Somewhere on your journey to scaling WhatsApp, you'll hit a fork: stick with the simple QR-linked setup, or move to the official WhatsApp Business API with its verified badge and template messages? Both are valid. Picking wrong means either overpaying for complexity you don't need, or hitting a ceiling you could've avoided. Here's how to choose without the jargon.
The core difference in one minute
The unofficial route links your existing WhatsApp number to software the same way WhatsApp Web does — you scan a QR code and you're live. The official API is a formal product from Meta: you apply, get approved, receive a verified sender, and send through Meta's infrastructure with strict rules and per-message pricing.
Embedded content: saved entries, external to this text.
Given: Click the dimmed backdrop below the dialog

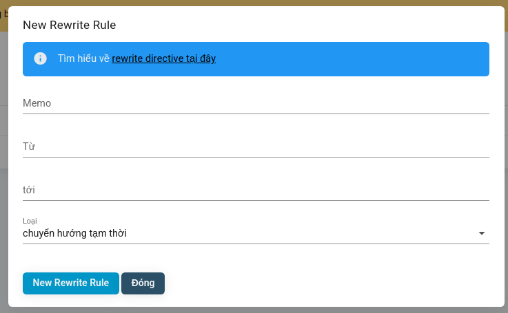Looking at the screenshot, I should 254,310.
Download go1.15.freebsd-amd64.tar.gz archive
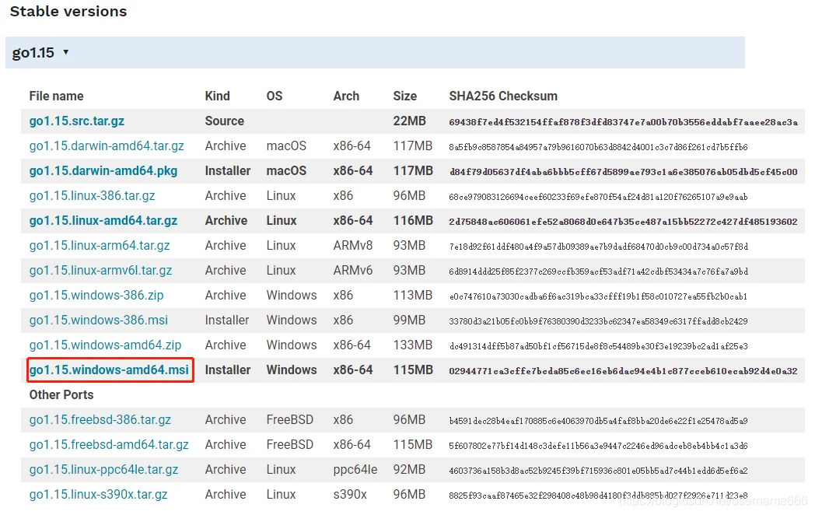The height and width of the screenshot is (515, 815). pyautogui.click(x=109, y=445)
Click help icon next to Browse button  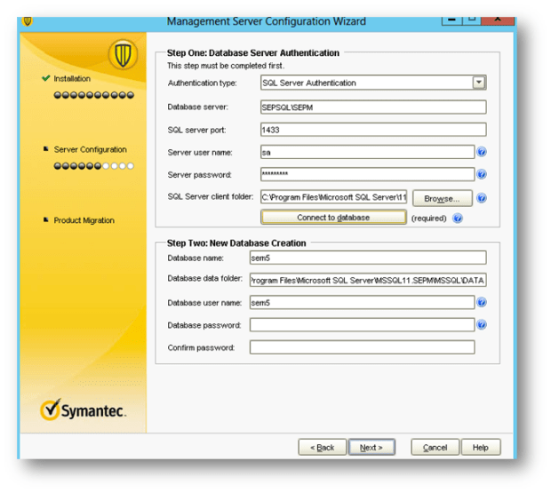[x=481, y=198]
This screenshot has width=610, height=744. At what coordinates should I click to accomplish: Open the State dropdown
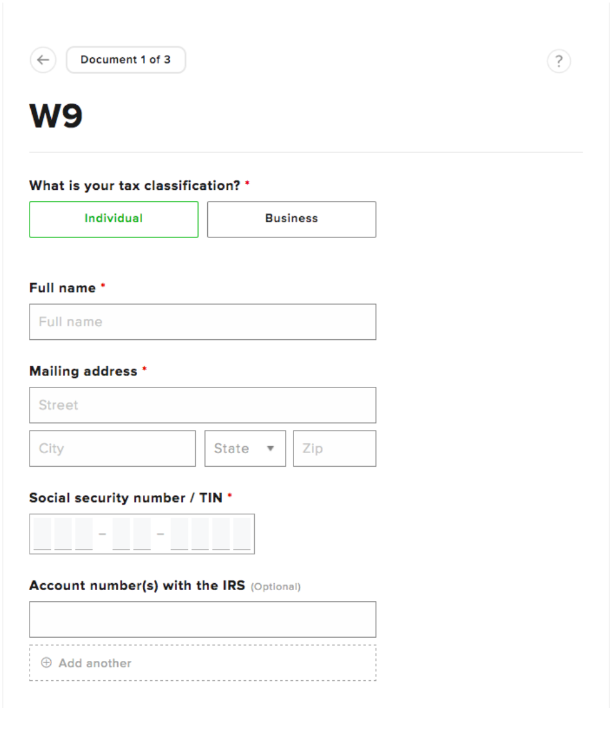pyautogui.click(x=245, y=449)
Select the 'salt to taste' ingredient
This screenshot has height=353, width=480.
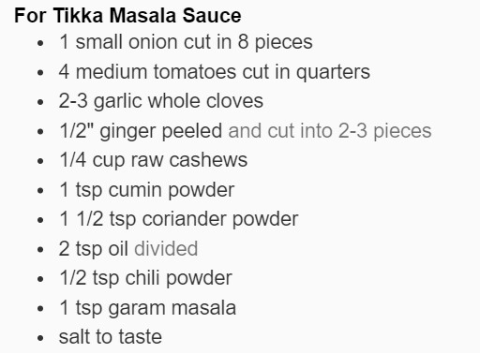(x=111, y=337)
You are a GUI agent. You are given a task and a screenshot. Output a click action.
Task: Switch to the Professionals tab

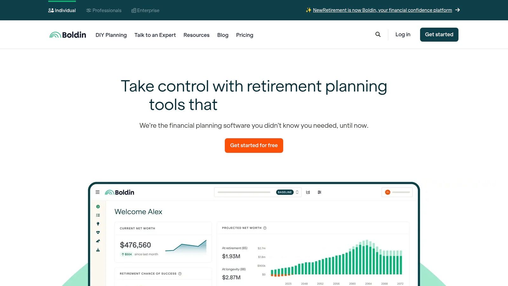(x=104, y=10)
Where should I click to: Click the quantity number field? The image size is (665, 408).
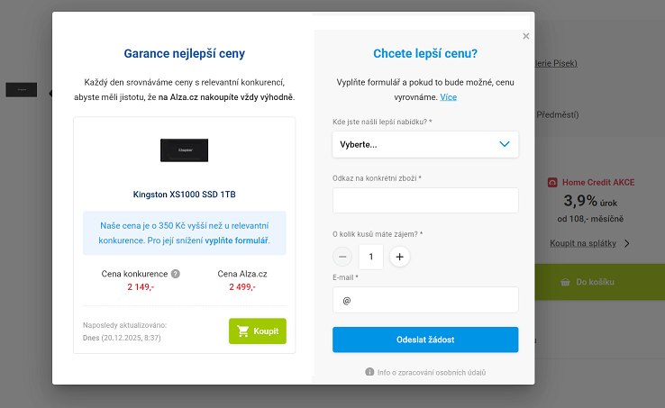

Think of it as the difference between using the number you already have, more powerfully (unofficial), versus registering as a formal business sender with Meta (official). Neither is "better" in the abstract — they suit different stages.
A side-by-side comparison
| Unofficial (QR-linked) | Official Business API |
| Setup time | ~2 minutes, scan a QR | Days to weeks, approval needed |
| New number? | Use your existing one | Usually a dedicated number |
| Verified green tick | No | Yes (after approval) |
| Cost model | Flat subscription | Per-conversation pricing + provider fees |
| Free-form messaging | Full flexibility | Restricted to templates outside the 24h window |
| Best for | SMBs, fast setup, sales chats | High volume, compliance, big brands |
A note on "risk": the unofficial route relies on good sending behaviour to stay safe — which is exactly what our
anti-ban playbook covers. The official API trades that flexibility for formal stability and rules. JomChat supports both, so you're not locked into either.
When the unofficial route is right
For the large majority of Malaysian SMBs, QR-linked access is the sensible start:
- You want to be live today, not after an approval process.
- Your conversations are genuine two-way sales and support chats.
- You'd rather a predictable flat fee than per-message billing.
- You're using the number your customers already know.
See how fast it is in our guide to connecting WhatsApp to a CRM in two minutes.
When to step up to the official API
- You need the verified green-tick badge for trust at scale.
- You send high volumes of templated notifications (OTPs, order updates, reminders).
- You operate in a regulated industry with compliance requirements.
- You're a larger brand where formal stability outweighs flexibility and cost.
The pragmatic answer
Most businesses should start unofficial and upgrade only when a concrete need — a badge, template volume, compliance — forces the move. Starting with the official API "to be safe" usually means paying for complexity you won't use for a year. Begin where you are, send responsibly, and let your actual growth tell you when it's time to step up.